Why oh why does he decide to learn to cook after 30 odd years of not bothering, and when he does why does he always choose to do the sweetest carbiest food??? Admittedly he won 1st prize at the village show with it, but it is huge and so sticky sweet.
I have a secret plan to give most of it away tomorrow under the auspices of showing the neighbours how good it was, but how do I to get him to cook stuff I can eat, or just not bother in the first place?
Here's one I've made a few times which is rather nice and the base works for lemon merengue too (yes I'm about to give you LC lemon curd & merengue recipes too).

www.ibreatheimhungry.com/lemon-cloud-pie-low-carb-gluten-free/

The only thing I've changed on this is I use Monk Fruit rather than erythirtol now.

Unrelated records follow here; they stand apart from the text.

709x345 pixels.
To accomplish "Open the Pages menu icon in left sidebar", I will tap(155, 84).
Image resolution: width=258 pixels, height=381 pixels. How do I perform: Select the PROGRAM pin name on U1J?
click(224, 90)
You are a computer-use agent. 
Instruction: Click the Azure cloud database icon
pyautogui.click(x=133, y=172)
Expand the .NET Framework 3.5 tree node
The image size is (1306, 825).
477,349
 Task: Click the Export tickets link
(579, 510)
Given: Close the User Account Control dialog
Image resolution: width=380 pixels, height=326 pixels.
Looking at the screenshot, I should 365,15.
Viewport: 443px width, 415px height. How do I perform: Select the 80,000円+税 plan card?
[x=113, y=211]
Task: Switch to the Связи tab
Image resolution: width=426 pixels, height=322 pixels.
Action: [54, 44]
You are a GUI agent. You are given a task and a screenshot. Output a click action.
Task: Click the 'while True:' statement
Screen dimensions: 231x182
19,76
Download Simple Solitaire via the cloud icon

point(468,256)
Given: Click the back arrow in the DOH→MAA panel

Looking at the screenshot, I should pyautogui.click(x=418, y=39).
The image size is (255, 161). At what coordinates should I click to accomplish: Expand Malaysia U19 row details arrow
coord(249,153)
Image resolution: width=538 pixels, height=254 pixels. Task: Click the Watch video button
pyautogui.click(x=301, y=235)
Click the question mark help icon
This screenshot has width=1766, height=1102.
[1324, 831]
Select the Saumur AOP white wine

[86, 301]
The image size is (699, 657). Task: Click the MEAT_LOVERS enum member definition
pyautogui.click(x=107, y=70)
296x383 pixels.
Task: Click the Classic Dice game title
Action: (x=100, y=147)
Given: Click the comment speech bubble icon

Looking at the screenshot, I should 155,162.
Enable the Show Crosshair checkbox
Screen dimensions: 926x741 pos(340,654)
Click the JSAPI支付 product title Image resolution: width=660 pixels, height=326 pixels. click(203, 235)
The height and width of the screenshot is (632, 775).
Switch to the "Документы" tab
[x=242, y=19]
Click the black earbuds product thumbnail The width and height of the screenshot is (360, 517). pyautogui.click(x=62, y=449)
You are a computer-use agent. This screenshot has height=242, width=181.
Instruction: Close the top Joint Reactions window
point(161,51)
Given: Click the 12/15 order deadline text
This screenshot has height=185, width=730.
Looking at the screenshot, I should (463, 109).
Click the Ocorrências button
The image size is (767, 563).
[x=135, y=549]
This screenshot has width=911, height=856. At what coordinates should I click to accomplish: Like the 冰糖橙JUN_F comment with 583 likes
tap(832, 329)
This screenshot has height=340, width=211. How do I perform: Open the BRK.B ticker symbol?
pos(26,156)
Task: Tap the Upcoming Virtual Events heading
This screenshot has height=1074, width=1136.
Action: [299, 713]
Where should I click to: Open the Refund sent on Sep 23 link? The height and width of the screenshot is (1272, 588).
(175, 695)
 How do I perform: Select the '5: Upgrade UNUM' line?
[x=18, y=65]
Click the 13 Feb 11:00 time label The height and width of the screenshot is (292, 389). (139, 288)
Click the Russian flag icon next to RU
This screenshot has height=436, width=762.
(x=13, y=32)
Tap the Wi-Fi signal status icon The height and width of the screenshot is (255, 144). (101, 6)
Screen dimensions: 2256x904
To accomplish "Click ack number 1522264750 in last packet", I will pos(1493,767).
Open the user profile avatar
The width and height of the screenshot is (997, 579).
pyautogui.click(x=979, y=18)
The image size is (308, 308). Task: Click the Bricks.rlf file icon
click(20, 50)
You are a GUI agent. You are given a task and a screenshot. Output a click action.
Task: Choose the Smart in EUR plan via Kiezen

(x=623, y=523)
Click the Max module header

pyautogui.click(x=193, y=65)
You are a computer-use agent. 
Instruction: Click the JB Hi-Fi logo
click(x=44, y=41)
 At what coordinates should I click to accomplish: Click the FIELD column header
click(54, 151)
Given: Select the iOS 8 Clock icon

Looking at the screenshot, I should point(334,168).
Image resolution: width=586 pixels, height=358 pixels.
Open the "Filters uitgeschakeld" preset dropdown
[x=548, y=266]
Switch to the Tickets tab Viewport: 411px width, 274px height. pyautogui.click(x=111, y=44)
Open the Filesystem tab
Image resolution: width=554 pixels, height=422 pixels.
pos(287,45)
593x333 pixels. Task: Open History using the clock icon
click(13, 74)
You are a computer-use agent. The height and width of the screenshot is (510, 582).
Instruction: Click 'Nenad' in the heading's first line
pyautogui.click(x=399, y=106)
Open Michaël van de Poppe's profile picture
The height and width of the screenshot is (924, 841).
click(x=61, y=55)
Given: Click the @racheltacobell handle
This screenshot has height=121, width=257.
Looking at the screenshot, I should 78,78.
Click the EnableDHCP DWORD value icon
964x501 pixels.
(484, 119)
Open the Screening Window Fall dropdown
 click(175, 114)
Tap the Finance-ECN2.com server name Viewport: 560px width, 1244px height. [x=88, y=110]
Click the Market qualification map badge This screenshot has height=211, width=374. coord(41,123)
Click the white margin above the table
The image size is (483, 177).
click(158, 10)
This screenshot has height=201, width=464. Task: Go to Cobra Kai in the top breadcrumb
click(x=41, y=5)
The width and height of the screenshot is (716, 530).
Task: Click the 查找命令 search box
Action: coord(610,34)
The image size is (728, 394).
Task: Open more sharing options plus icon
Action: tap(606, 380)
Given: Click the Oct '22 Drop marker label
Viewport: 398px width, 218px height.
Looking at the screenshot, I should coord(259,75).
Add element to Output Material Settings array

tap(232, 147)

I've not managed to solve the issue of pastry yet but, as I said, the base on the cloud pie works. I thank Nigella Lawson for the rest of the lemon merengue recipe! It was one of her recipes for lemon pavlova that sent me down the road of making it low carb. Here's the adapted recipe for the LC pavlova

https://www.copymethat.com/r/N5NqOWXa4/low-carb-lemon-meringue-pavlovas/

and here's the recipe for the LC curd and merengue.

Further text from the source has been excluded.